Dataset entries:
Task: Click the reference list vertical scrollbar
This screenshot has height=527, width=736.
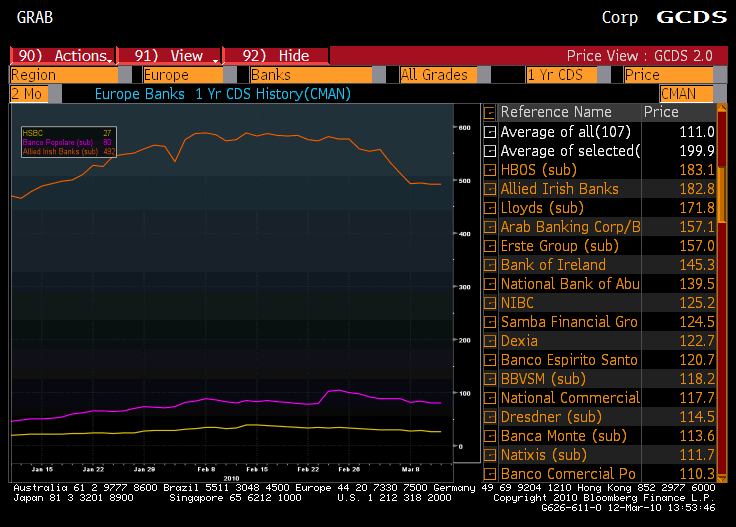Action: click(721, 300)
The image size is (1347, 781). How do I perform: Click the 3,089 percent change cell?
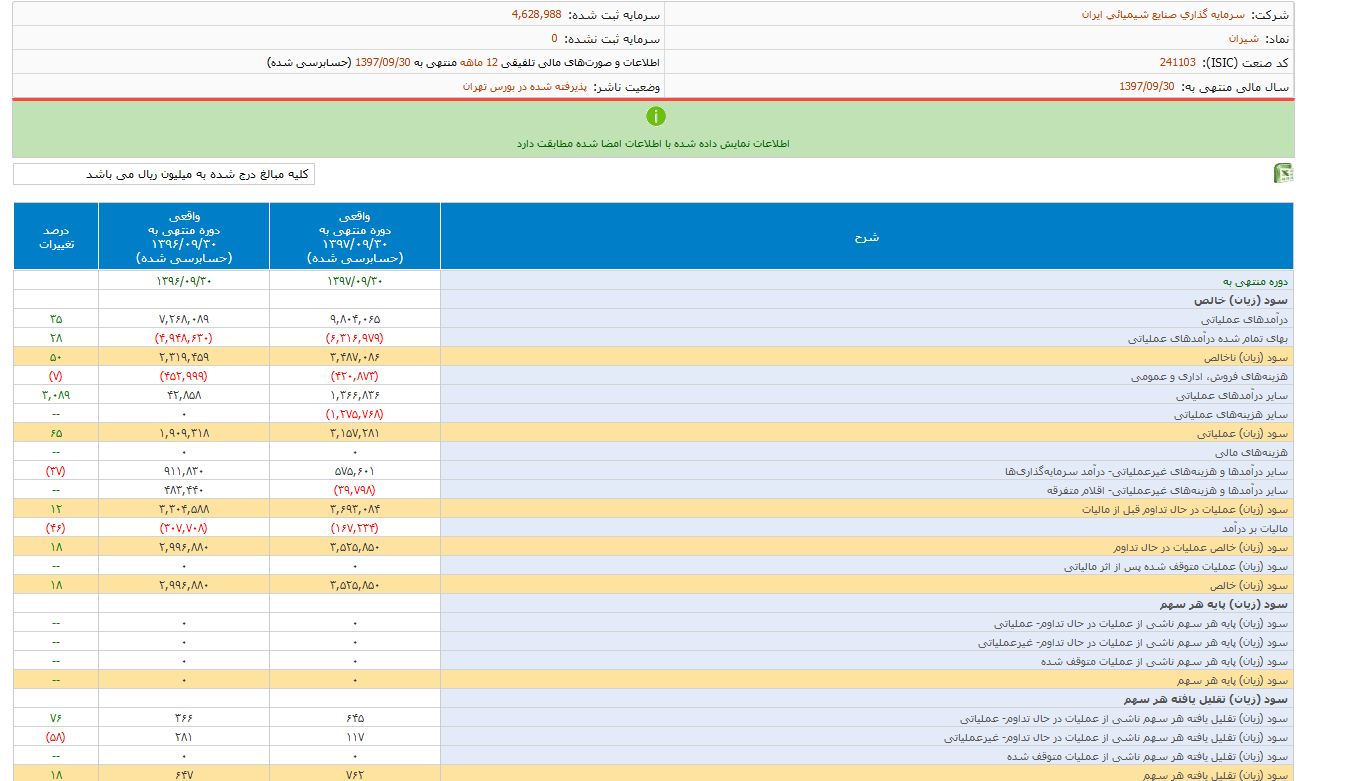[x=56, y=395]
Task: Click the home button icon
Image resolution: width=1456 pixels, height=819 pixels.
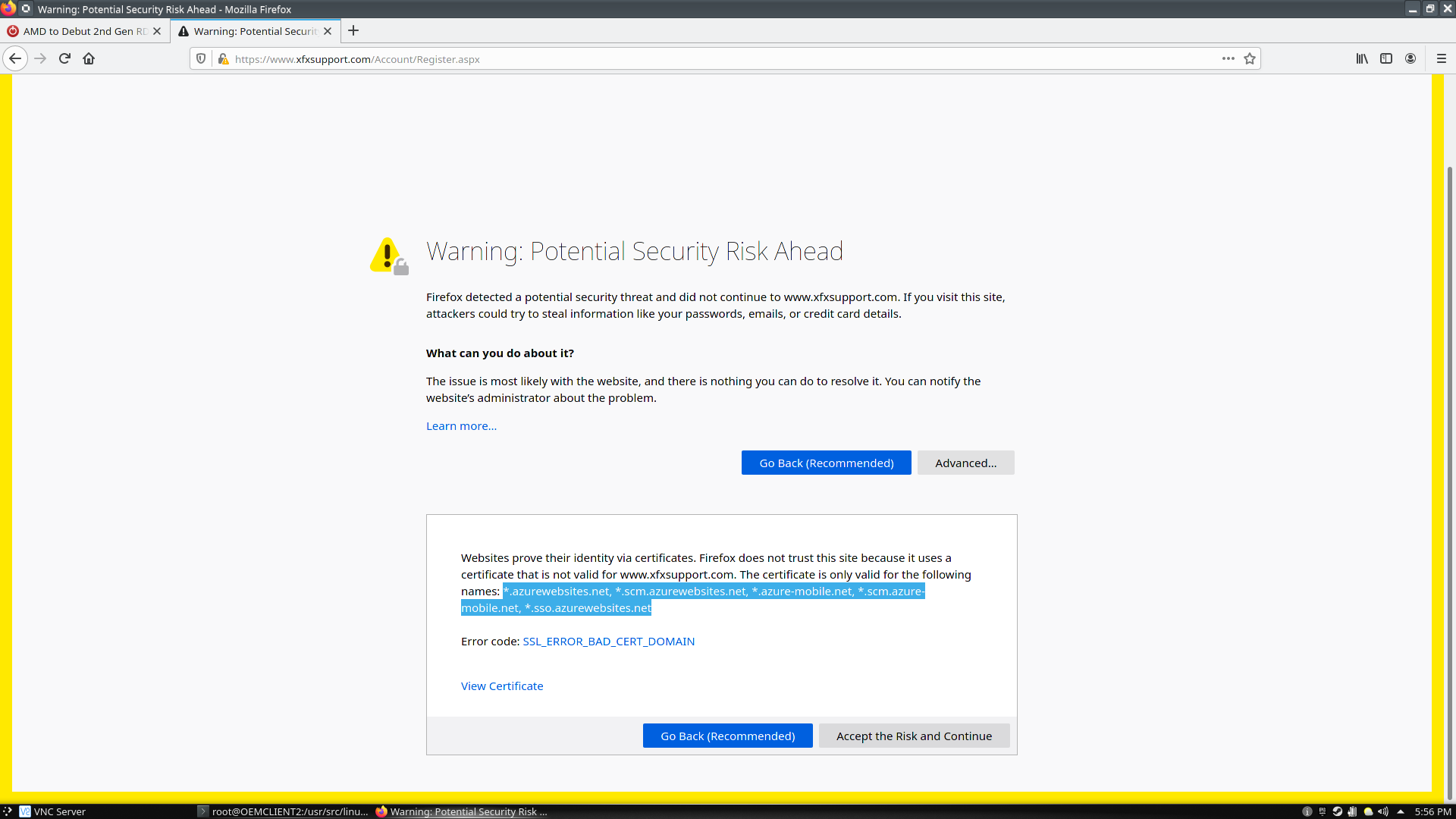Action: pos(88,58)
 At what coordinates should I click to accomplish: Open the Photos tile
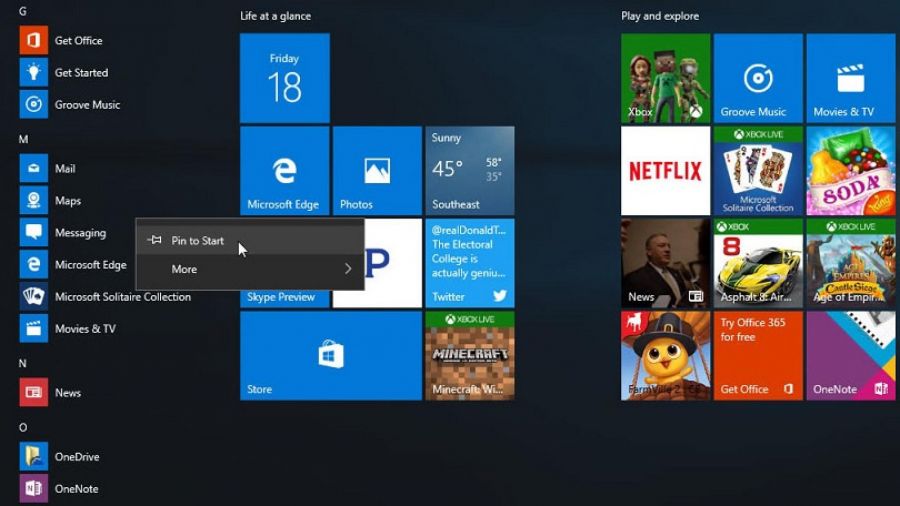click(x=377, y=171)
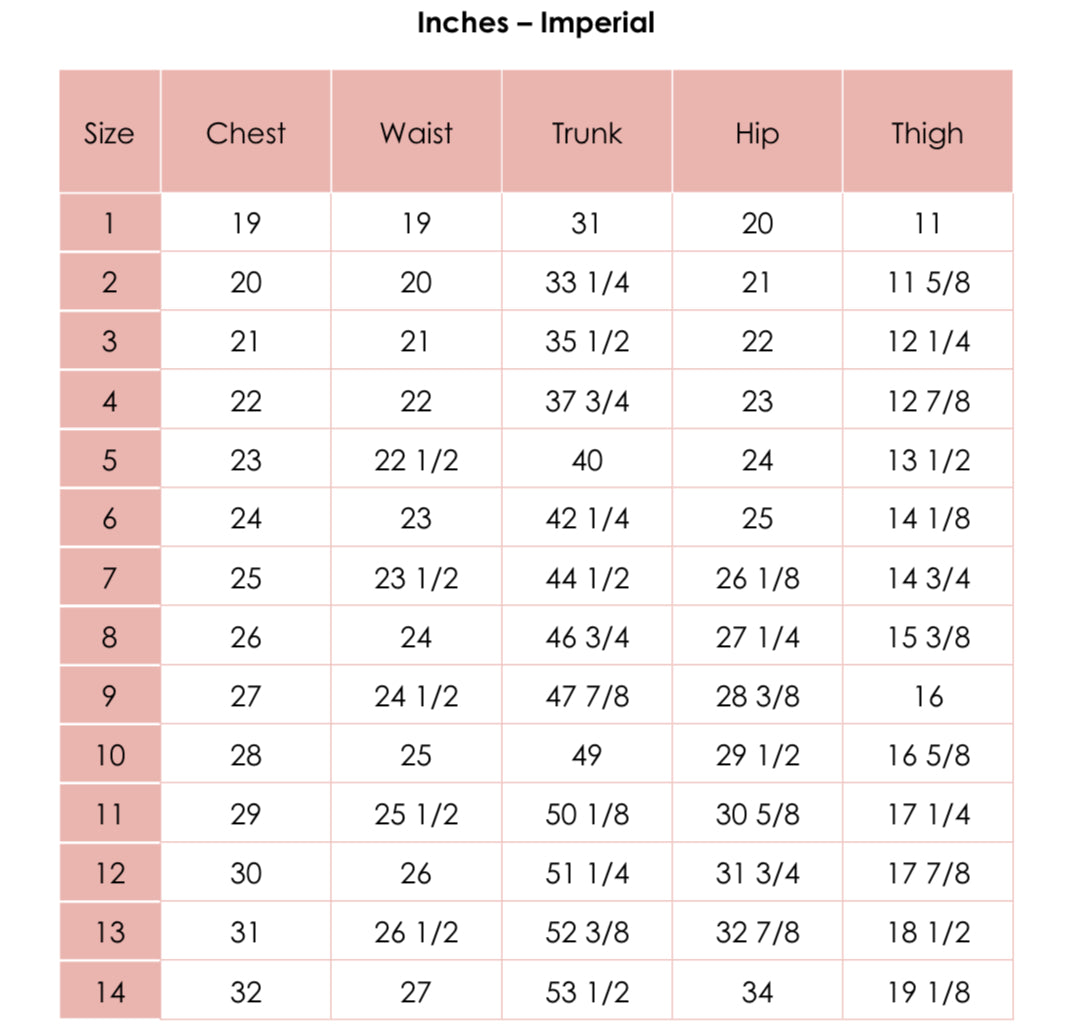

Exercise instructions
Please return only the lines running from the line with "This screenshot has height=527, width=736." to the final line of the data, both included, exactly and without any pictures.

Reply to the task
This screenshot has height=527, width=736.
Action: click(721, 300)
The image size is (1347, 781). How do I perform: Click the 3,089 percent change cell?
[x=56, y=395]
Task: Click the home button icon
Image resolution: width=1456 pixels, height=819 pixels.
Action: pos(88,58)
 At what coordinates should I click to accomplish: Open the Photos tile
click(x=377, y=171)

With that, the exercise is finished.